IL MINISTRO PER LE POLITICHE AGRICOLE
Visto il decreto legislativo 4 giugno 1997, n. 143, recante il
conferimento alle regioni delle funzioni amministrative in materia di
agricoltura e pesca e riorganizzazione dell'Amministrazione centrale;
Visto l'articolo 8, comma 1, del decreto legislativo 30 aprile
1998, n. 173, recante disposizioni in materia di individuazione dei
prodotti tradizionali agroalimentari;
Visto il decreto legislativo 26 maggio 1997, n. 155, recante
attuazione delle direttive CE n. 93/43 e n. 96/3, concernenti
l'igiene dei prodotti alimentari;
Visto l'articolo 17, comma 3, della legge 23 agosto 1988, n. 400;
D'intesa con il Ministro dell'industria, del commercio e
dell'artigianato;
Acquisito il parere della Conferenza permanente per i rapporti tra
lo Stato, le regioni e le province autonome;
Visto il parere del Consiglio di Stato n. 149/99, espresso dalla
sezione consultiva per gli atti normativi nell'adunanza del 26 luglio
1999;
Vista la comunicazione alla Presidenza del Consiglio dei Ministri a
norma dell'articolo 17 della legge 23 agosto 1988, n. 400, effettuata
con nota dell'11 agosto 1999, n. 7732;
A d o t t a
il seguente regolamento:
Art. 1.
Finalita' ed ambito d'applicazione
1. Ai fini del presente decreto sono considerati prodotti
agroalimentari tradizionali quelli le cui metodiche di lavorazione,
conservazione e stagionatura risultano consolidate nel tempo.
2. Per l'individuazione dei prodotti agroalimentari tradizionali le
regioni e le province autonome di Trento e Bolzano accertano che le
suddette metodiche sono praticate sul proprio territorio in maniera
omogenea e secondo regole tradizionali e protratte nel tempo,
comunque per un periodo non inferiore ai venticinque anni.
Avvertenza:
Il testo delle note qui pubblicate e' stato
redatto dall'amministrazione competente per materia, ai
sensi dell'art. 10, comma 3, del testo unico delle
disposizioni sulla promulgazione delle leggi,
sull'emanazione dei decreti del Presidente della
Repubblica e sulle pubblicazioni ufficiali della
Repubblica italiana, approvato con D.P.R. 28 dicembre
1985, n. 1092, al solo fine di facilitare la lettura delle
disposizioni di legge alle quali e' operato il rinvio.

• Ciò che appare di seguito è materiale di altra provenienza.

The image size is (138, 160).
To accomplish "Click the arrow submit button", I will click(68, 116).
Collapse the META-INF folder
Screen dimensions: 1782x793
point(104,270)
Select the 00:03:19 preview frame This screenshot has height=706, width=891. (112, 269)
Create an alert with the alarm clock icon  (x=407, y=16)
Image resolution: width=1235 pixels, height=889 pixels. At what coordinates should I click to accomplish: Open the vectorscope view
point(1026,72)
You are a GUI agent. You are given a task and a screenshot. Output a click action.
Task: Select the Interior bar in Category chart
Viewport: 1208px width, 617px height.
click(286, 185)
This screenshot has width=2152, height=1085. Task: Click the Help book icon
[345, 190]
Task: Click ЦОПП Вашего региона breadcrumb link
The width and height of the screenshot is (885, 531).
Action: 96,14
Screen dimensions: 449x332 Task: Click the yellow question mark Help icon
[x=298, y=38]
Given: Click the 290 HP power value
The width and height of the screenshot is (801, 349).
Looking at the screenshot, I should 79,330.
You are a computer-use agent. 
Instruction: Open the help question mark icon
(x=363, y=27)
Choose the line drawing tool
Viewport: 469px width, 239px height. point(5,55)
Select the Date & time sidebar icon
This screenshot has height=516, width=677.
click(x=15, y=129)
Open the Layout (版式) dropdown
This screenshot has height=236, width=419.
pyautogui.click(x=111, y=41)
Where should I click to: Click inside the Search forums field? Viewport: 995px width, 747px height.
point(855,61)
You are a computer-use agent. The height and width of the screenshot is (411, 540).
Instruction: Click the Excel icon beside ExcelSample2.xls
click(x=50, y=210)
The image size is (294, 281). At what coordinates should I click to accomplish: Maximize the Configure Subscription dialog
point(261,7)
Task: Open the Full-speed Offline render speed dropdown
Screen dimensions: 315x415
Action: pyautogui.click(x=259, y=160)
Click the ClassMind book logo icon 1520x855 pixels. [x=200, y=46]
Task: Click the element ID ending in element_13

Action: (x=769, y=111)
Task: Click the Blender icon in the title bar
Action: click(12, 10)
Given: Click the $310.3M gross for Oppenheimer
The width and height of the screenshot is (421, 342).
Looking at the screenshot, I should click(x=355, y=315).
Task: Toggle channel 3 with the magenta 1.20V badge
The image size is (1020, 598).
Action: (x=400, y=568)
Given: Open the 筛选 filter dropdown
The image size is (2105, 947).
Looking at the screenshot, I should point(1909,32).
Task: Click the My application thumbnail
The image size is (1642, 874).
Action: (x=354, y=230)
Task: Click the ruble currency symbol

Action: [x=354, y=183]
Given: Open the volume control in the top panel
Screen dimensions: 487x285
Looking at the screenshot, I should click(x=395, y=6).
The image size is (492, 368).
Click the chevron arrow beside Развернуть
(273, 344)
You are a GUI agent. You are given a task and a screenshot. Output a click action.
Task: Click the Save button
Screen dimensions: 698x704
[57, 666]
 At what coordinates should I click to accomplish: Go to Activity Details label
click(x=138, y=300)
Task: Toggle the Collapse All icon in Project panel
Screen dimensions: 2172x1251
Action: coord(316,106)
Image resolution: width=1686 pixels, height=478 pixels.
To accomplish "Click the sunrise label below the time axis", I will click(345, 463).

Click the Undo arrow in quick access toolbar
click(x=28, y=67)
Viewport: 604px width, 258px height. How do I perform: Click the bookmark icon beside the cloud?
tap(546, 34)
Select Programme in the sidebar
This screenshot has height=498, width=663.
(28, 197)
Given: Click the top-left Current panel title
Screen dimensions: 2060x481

Restano invariati il valore e l'efficacia degli atti
legislativi qui trascritti.
Note alle premesse:
- Il decreto legislativo 4 giugno 1997, n. 143,
recante il conferimento alle regioni delle funzioni
amministrative in materia di agricoltura e pesca e
riorganizzazione dell'Amministrazione centrale, e'
pubblicato nella Gazzetta Ufficiale del 5 giugno 1997, n.
129.
- Il testo dell'art. 8, comma 1, del decreto legislativo
30 aprile 1998, n. 173, e' il seguente:
"1. Per l'individuazione dei ''prodotti
tradizionali'', le procedure delle metodiche di
lavorazione, conservazione e stagionatura il cui
uso risulta consolidato dal tempo, sono pubblicate
con decreto del Ministro per le politiche agricole,
d'intesa con il Ministro dell'industria, del
commercio e dell'artigianato, e con la Conferenza
permanente per i rapporti tra lo Stato, le regioni e le
province autonome di Trento e di Bolzano. Le regioni e
le province autonome di Trento e di Bolzano, entro sei
mesi dalla suddetta pubblicazione predispongono, con
propri atti, l'elenco dei ''prodotti tradizionali''".
- Il decreto legislativo 26 maggio 1997, n.
155, recante "Attuazione delle direttive 93/43/CEE e
96/3/CE concernenti l'igiene dei prodotti alimentari", e'
pubblicato nella Gazzetta Ufficiale del 13 giugno 1997, n.
136.
- Il testo dell'art. 17, comma 3, della legge 23
agosto 1998, n. 400 (Disciplina dell'attivita' di
Governo e ordinamento della Presidenza del Consiglio dei
Ministri), e' il seguente:
"3. Con decreto ministeriale possono essere adottati
regolamenti nelle materie di competenza del Ministro o di
autorita' sottordinate al Ministro, quando la legge
espressamente conferisca tale potere. Tali regolamenti,
per materie di competenza di piu' Ministri, possono essere
adottati con decreti interministeriali, ferma restando
la necessita' di apposita autorizzazione da parte
della legge. I regolamenti ministeriali ed
interministeriali non possono dettare norme contrarie a
quelle dei regolamenti emanati dal Governo. Essi debbono
essere comunicati al Presidente del Consiglio dei
Ministri prima della loro emanazione".